*** Block opens ***
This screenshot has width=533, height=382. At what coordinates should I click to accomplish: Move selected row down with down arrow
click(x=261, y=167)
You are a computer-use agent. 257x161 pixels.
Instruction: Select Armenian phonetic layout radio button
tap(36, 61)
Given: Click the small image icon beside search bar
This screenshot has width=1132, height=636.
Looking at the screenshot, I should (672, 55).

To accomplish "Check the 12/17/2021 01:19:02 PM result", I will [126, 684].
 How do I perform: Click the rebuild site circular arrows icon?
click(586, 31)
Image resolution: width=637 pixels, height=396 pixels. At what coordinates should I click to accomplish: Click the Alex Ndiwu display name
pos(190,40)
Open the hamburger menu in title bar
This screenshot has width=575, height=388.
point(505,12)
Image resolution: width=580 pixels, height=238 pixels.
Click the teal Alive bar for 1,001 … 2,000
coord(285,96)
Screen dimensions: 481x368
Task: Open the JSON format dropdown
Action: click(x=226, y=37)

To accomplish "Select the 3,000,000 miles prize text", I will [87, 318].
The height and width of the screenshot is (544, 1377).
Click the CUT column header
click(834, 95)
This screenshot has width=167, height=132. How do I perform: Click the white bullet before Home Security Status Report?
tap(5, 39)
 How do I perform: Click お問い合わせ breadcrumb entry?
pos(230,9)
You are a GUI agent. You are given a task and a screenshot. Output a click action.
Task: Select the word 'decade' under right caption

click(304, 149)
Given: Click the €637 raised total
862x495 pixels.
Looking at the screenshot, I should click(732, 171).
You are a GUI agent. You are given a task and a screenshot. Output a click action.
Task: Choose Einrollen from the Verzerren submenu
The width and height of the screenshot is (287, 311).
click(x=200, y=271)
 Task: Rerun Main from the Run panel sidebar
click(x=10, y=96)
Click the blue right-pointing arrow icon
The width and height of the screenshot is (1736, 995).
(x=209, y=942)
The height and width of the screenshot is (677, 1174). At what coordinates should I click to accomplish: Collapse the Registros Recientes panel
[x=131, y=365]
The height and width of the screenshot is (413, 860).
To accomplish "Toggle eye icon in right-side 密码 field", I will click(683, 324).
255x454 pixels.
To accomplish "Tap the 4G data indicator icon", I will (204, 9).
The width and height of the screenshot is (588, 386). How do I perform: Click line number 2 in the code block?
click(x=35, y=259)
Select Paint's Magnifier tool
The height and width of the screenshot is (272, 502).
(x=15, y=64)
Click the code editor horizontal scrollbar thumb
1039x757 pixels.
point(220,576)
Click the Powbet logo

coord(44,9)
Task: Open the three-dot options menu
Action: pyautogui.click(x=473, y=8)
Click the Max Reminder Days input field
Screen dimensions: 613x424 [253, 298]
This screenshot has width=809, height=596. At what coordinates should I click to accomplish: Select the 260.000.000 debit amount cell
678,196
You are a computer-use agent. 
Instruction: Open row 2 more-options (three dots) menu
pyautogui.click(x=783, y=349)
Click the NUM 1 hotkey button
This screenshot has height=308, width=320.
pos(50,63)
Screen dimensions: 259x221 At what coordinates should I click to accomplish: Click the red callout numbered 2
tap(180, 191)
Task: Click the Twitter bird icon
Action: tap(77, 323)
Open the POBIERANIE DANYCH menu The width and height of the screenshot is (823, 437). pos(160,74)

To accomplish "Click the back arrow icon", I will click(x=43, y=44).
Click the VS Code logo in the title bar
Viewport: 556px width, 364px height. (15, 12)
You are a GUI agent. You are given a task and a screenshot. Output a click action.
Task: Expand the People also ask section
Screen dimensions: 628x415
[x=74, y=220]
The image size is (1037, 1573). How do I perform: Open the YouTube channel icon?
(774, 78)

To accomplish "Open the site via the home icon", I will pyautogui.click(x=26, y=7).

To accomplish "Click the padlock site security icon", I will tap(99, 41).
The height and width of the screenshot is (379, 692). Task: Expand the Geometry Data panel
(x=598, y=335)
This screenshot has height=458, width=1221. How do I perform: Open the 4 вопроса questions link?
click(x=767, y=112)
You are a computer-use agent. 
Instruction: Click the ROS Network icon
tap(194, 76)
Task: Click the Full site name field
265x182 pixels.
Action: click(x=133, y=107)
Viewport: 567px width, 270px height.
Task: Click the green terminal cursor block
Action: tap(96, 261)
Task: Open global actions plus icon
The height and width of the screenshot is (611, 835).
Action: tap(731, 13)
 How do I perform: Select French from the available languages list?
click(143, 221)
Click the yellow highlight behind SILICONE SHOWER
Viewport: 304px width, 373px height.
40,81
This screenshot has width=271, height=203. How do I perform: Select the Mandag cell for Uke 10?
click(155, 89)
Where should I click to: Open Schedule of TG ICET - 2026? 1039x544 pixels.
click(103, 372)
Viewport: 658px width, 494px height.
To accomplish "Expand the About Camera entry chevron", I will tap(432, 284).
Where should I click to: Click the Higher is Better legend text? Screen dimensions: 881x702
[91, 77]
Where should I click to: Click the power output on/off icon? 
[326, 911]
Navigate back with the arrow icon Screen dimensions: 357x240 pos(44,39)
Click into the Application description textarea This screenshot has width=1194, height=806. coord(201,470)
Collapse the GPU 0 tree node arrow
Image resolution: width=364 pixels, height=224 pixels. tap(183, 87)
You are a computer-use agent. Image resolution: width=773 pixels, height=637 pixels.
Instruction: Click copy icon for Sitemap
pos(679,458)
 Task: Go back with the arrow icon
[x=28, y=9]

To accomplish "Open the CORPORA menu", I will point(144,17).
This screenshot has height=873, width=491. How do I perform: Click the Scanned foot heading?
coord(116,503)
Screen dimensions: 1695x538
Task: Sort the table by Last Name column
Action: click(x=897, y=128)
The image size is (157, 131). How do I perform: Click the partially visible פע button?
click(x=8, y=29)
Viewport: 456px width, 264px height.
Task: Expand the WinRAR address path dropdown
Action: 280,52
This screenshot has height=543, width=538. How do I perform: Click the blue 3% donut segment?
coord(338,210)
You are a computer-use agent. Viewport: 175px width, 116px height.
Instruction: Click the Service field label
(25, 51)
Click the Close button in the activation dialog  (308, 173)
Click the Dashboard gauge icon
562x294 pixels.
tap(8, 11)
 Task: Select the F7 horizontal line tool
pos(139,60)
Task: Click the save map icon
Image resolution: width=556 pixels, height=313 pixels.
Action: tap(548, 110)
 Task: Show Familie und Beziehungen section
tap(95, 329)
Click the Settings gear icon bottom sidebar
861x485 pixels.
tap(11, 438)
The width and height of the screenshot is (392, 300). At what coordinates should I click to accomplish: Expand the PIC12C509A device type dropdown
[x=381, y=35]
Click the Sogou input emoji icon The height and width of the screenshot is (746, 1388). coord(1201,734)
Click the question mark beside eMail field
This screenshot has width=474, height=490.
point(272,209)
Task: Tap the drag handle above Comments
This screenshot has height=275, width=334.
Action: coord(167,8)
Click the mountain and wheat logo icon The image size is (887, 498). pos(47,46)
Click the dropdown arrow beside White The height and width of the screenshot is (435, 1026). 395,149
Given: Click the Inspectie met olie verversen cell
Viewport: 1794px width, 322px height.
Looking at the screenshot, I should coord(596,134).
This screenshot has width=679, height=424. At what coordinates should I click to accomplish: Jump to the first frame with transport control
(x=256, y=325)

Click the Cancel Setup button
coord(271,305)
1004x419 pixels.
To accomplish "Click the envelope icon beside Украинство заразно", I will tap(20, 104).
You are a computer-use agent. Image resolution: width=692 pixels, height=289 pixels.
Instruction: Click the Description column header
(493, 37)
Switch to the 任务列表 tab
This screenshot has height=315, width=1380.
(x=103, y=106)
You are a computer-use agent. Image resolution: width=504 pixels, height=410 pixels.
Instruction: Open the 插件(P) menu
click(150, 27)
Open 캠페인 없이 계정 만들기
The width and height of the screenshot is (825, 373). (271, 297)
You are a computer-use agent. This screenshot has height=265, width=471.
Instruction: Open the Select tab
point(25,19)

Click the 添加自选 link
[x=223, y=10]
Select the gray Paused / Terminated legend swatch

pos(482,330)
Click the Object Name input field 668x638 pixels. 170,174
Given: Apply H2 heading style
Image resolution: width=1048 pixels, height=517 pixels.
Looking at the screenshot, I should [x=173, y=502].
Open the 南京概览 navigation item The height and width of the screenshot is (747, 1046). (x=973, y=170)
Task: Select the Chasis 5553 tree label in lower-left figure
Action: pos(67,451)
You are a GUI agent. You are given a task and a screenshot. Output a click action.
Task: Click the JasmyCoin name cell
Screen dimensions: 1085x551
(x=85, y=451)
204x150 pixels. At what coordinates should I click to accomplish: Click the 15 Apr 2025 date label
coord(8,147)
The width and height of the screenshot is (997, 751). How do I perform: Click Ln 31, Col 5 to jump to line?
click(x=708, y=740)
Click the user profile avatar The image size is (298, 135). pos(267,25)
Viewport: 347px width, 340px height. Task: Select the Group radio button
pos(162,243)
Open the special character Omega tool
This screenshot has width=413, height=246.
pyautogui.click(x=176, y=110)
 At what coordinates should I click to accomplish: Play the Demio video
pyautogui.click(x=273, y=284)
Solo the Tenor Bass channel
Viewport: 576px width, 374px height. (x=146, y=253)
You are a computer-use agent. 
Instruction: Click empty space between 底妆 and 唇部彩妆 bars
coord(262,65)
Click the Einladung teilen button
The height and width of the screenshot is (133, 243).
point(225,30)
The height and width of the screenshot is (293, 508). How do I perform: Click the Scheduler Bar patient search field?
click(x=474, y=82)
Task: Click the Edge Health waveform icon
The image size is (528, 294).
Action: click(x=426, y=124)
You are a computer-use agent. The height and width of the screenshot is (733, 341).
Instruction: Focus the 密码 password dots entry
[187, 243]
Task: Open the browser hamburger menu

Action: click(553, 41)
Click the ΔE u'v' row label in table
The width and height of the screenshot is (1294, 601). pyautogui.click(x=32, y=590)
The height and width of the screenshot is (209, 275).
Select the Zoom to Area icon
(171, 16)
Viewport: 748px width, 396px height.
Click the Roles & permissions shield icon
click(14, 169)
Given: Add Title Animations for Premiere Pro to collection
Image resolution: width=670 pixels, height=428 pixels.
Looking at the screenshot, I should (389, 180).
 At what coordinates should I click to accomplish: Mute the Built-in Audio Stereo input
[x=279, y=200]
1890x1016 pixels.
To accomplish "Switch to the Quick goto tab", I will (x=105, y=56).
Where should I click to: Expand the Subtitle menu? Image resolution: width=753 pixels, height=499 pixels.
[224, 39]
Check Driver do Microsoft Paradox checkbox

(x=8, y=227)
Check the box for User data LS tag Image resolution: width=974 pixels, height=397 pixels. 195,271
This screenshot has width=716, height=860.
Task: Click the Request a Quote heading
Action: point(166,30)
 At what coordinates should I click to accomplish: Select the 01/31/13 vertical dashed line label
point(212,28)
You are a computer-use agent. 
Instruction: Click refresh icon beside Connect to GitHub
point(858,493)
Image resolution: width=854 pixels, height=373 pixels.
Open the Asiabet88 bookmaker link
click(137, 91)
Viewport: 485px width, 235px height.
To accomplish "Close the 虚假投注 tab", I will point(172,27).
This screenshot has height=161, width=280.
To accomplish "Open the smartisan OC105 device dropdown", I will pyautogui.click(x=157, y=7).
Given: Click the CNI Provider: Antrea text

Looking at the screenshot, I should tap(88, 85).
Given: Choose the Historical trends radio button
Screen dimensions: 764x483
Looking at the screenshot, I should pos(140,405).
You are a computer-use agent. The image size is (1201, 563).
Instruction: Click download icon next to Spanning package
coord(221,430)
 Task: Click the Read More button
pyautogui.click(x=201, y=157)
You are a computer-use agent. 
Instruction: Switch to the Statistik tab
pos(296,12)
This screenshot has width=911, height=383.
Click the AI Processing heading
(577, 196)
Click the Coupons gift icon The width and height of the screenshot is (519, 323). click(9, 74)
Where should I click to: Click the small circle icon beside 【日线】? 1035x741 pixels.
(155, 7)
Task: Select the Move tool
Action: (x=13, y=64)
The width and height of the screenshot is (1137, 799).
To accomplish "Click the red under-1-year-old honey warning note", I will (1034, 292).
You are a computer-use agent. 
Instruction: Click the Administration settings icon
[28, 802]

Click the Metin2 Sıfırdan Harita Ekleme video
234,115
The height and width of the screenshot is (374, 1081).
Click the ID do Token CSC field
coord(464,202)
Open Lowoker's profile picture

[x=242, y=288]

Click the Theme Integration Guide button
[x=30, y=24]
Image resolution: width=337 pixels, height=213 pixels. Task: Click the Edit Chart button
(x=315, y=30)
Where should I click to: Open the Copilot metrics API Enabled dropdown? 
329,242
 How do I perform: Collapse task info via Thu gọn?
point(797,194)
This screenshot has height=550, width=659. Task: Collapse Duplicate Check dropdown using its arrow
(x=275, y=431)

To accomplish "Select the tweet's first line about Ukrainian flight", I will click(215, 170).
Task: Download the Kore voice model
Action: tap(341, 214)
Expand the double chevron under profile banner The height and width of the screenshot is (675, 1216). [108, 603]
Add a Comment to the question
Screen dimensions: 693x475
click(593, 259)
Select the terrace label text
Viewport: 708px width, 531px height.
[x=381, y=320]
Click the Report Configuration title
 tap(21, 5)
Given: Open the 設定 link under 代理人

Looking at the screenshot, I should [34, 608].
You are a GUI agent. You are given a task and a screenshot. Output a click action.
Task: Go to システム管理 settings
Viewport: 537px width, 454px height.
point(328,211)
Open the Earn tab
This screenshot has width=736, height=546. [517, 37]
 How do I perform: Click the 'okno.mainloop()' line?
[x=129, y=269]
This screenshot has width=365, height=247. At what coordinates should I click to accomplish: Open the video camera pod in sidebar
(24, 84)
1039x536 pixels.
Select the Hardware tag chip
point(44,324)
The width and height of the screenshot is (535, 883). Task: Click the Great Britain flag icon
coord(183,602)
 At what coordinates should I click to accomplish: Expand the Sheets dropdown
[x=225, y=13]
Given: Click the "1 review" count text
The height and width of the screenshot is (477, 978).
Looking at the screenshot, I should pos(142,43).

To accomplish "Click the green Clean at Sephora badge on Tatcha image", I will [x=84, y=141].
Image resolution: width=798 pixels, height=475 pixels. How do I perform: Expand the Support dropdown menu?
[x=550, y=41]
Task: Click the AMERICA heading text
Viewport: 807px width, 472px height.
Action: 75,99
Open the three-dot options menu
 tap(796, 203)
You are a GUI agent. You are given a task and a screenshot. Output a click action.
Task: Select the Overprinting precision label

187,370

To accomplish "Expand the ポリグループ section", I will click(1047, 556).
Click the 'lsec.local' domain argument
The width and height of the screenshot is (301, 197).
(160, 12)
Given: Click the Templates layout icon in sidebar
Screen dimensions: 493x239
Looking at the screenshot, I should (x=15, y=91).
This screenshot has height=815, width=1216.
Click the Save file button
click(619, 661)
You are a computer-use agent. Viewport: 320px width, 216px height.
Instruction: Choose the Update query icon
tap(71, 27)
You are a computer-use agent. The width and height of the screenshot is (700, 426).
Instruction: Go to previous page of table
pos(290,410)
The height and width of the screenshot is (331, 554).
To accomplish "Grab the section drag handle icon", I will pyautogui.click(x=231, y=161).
*** Block closes ***
Work task: Go through the material above and return each line that holds the word "handle".

Response:
Task: Tap the drag handle above Comments
To accomplish "Grab the section drag handle icon", I will pyautogui.click(x=231, y=161).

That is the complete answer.